Also I don’t like that “things are going to get messy” comment at all. *worries*
Sorry for not replying sooner, this has been the absolute week from hell, an installment of the month from hell. I have to hand in the draft of my article to my supervisor tomorrow (but I crashed some time around 5 this arvo from working day and night for three weeks… I am all out of clever thoughts). And I ended up having to teach a whole lot of structural geology pracs (which I remembered pretty much nothing of) since someone cancelled at the last minute. Thank goodness it is over and I can blaaaaaa somewhat (or perhaps spend some wheeeeee! time).
Thanks so much for your monster quote Lothere. It means a lot to me that you are putting so much thought into interpreting my characters. He is rather a lot like Dantalion, both of them trying desperately to be loved, but being completely cruddy at the whole thing.
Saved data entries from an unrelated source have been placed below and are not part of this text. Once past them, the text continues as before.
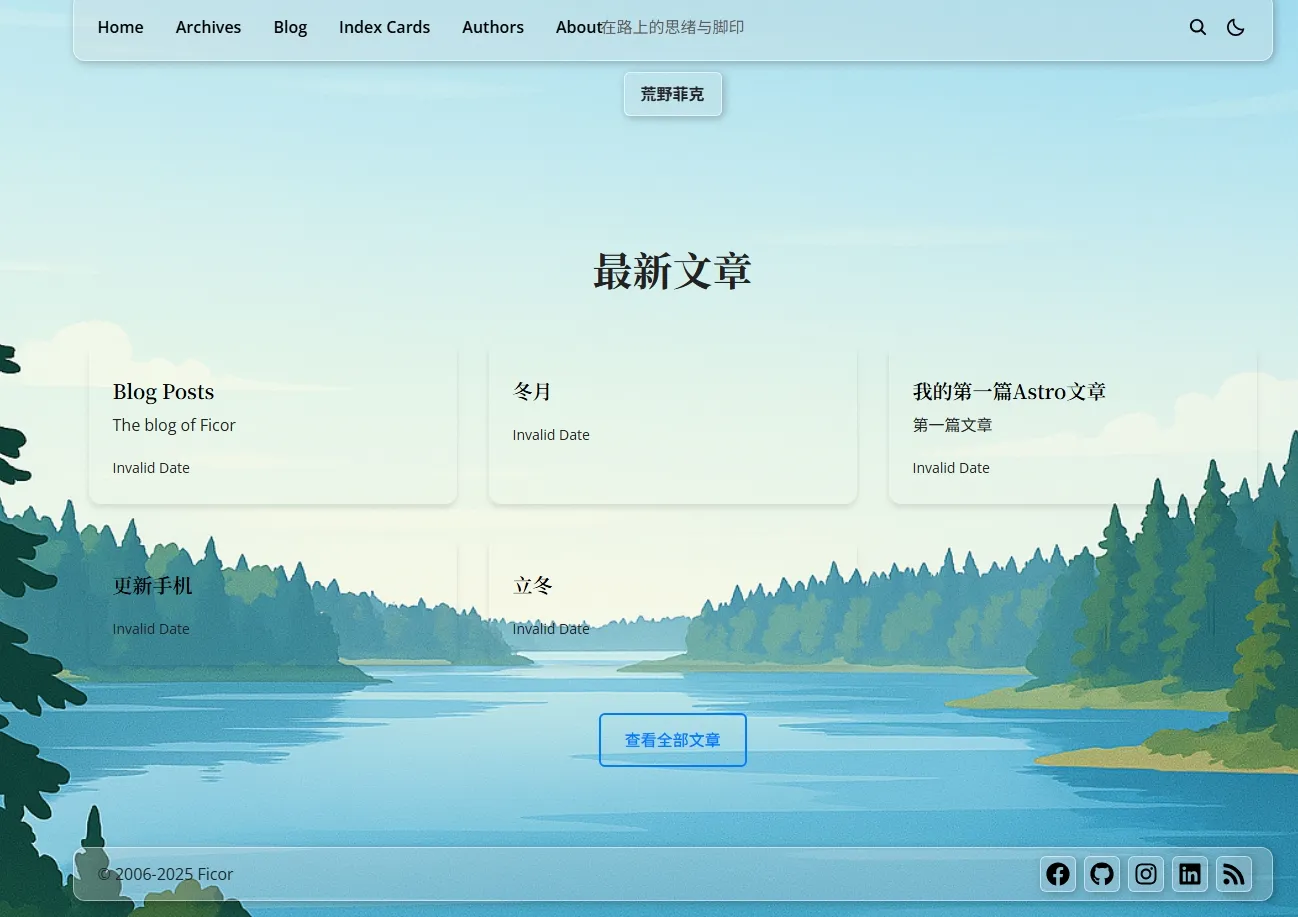Open the GitHub profile icon
This screenshot has height=917, width=1298.
click(x=1101, y=874)
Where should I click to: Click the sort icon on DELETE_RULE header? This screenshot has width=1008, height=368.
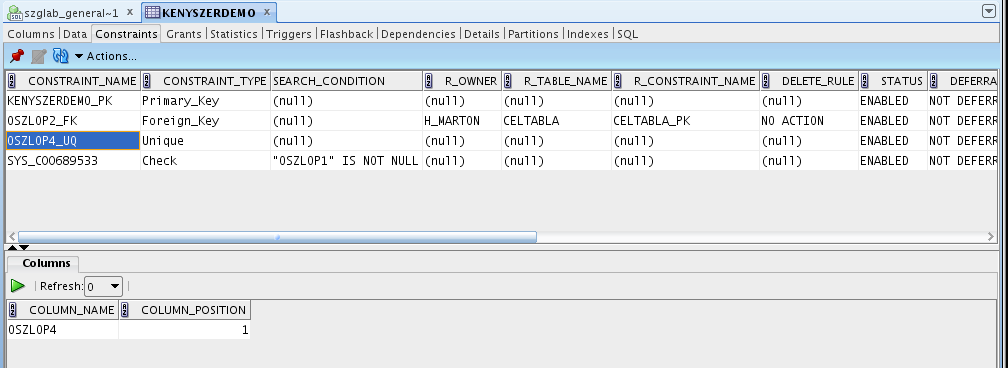click(x=767, y=81)
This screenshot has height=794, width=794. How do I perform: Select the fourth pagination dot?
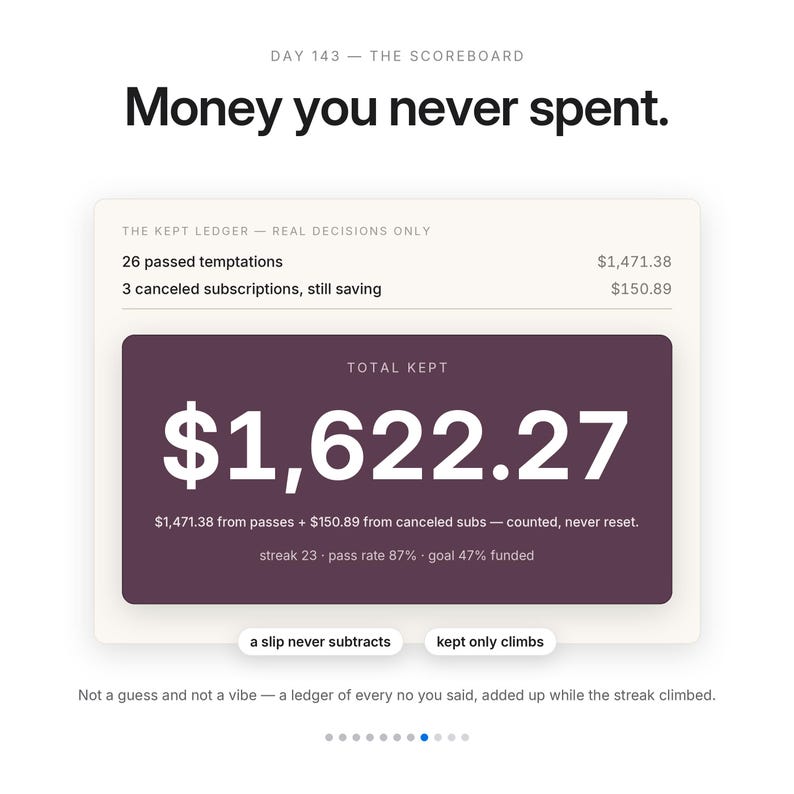(x=370, y=737)
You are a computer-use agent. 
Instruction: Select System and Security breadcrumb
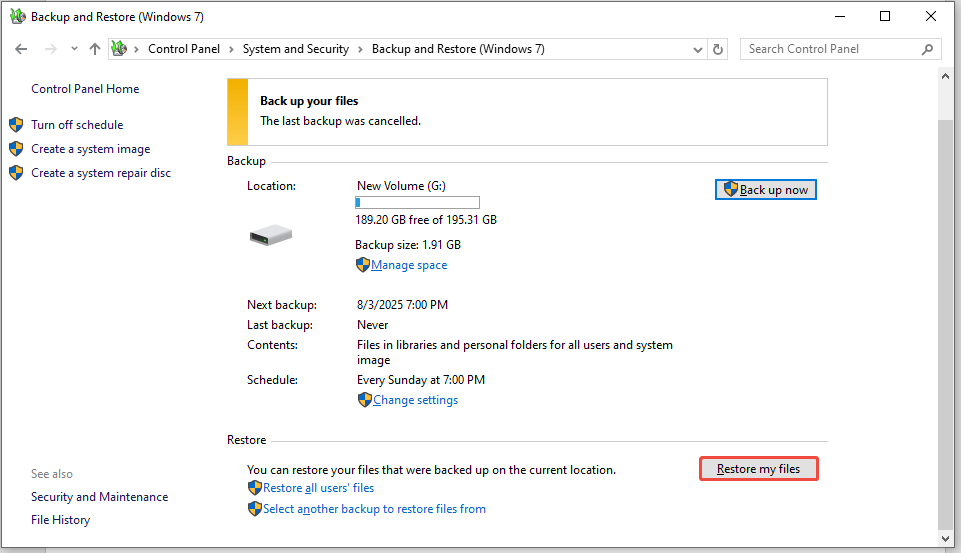pos(295,49)
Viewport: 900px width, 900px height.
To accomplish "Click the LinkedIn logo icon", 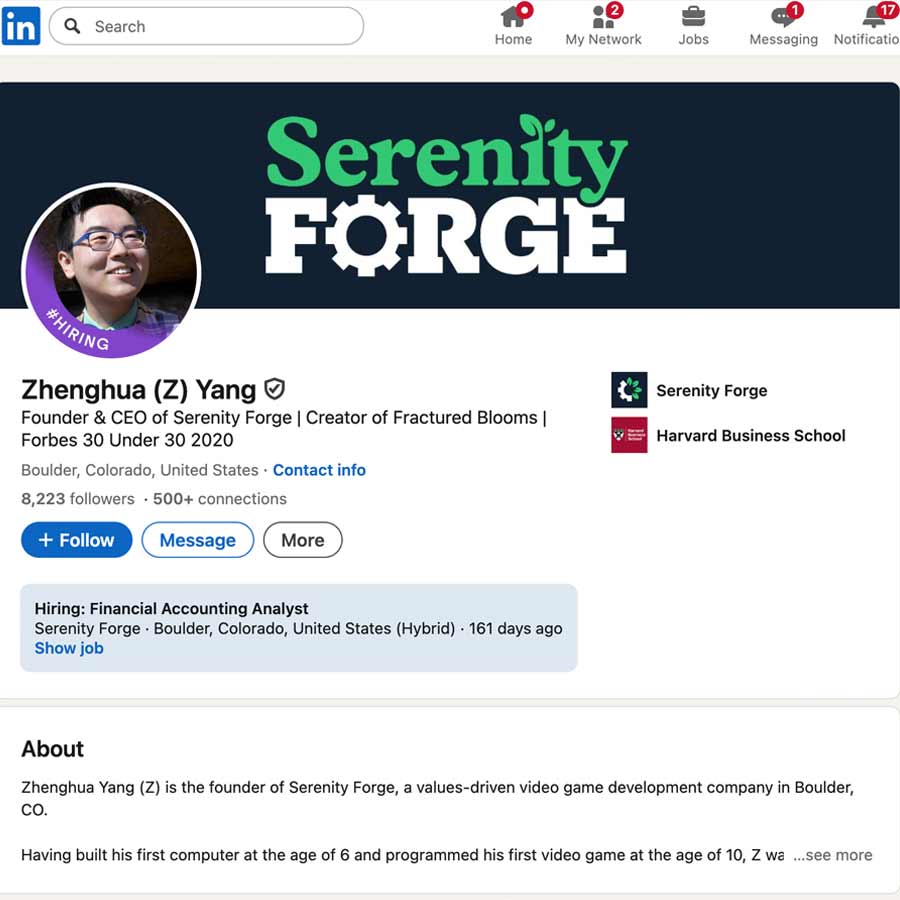I will [x=21, y=26].
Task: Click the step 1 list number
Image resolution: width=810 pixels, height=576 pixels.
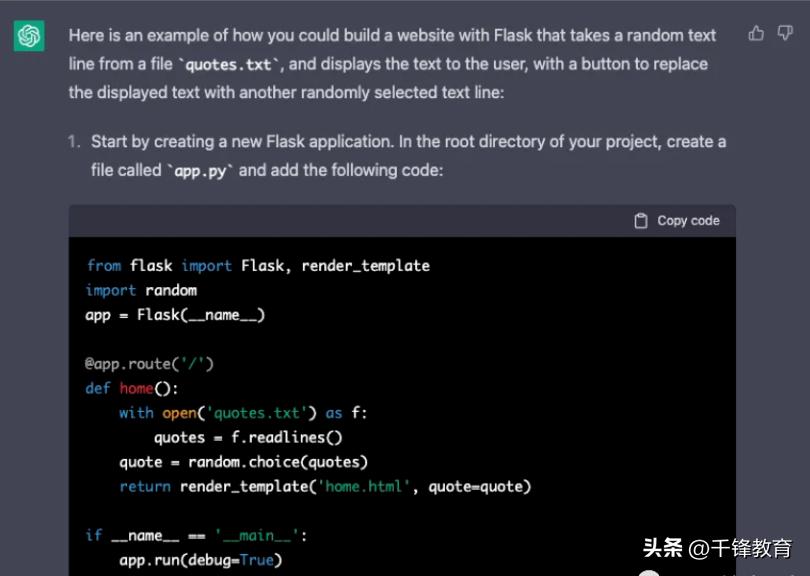Action: point(74,142)
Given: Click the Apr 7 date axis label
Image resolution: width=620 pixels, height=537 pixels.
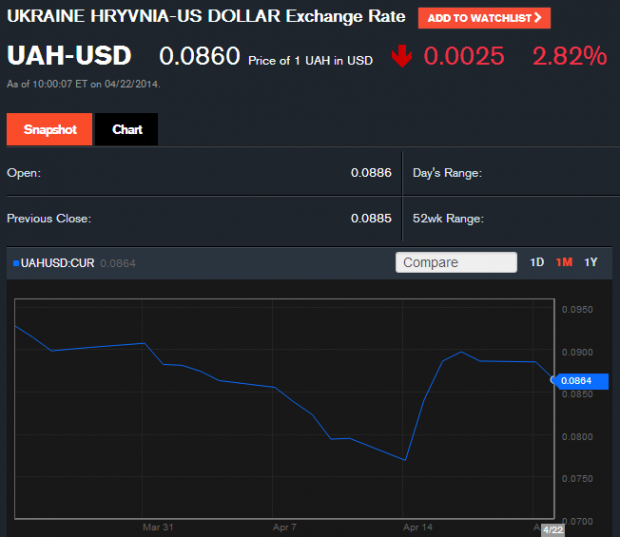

I was trying to imagine what a conversation between them would be like and I think they would really hate each other. It is funny, but even though they are so similar I think they would each think the other was a really bad guy. Ah… these imagined conversations. Of course I don’t mind at all when you make comparisons with your story… I find it really interesting because I am so involved in reading Lothere too
and sometimes it gives me greater insight into how my characters are behaving. It is one of my major literary contexts right now too
I don’t know why I can’t tell people at work. I just worry that they will think it is stupid. I guess because the people I have told (like some of my close friends) do think it is stupid. I wanted them to have a look at my site but I am pretty sure none of them did. I was talking to one of them about how I thought it was good writing practice because I would really love to be a writer one day and she said, “yeah, well why don’t you just write an online story without the sims”. I think she just doesn’t get it. I find it a lot more fun to write like this, and the characters become much more real and alive for me when I know what they really look like and when they make their own characters for themselves. It has helped my writing to no end because I used to find it very difficult to describe things and having a comic-type thing really helps. I think my writing has improved so much with this blog and I hope it will continue to do so. So I think it has been a massive step for me, because I would never have just written an online story without the sims. I wouldn’t have been able to do it without the sims, but maybe now, one day if I want to later I will be able to write a novel (though I may still make the characters in the sims
.
So this has been awesome for me. But I think they see at as silly wheeee playing games. Not that I am at all against playing games for wheeeee! purposes. Everyone has to have some time off dammit. It makes me so angry when you meet these people who think it is dumb to play computer games. And most of the people in my department go climbing and hiking on the weekends. Which I like doing sometimes but in general I am a more indoors, reading books and playing computer games or watching movies (or writing this blog) kind of girl. I personally think climbing is kind of dumb (at least the kind they do with a mat where you climb up a big boulder and then fall down. Actually I think it is called bouldering. I don’t think that sounds fun at all) but I don’t tell them that. Everybody has their own thing, why bag someone else out for theirs. Grrrr.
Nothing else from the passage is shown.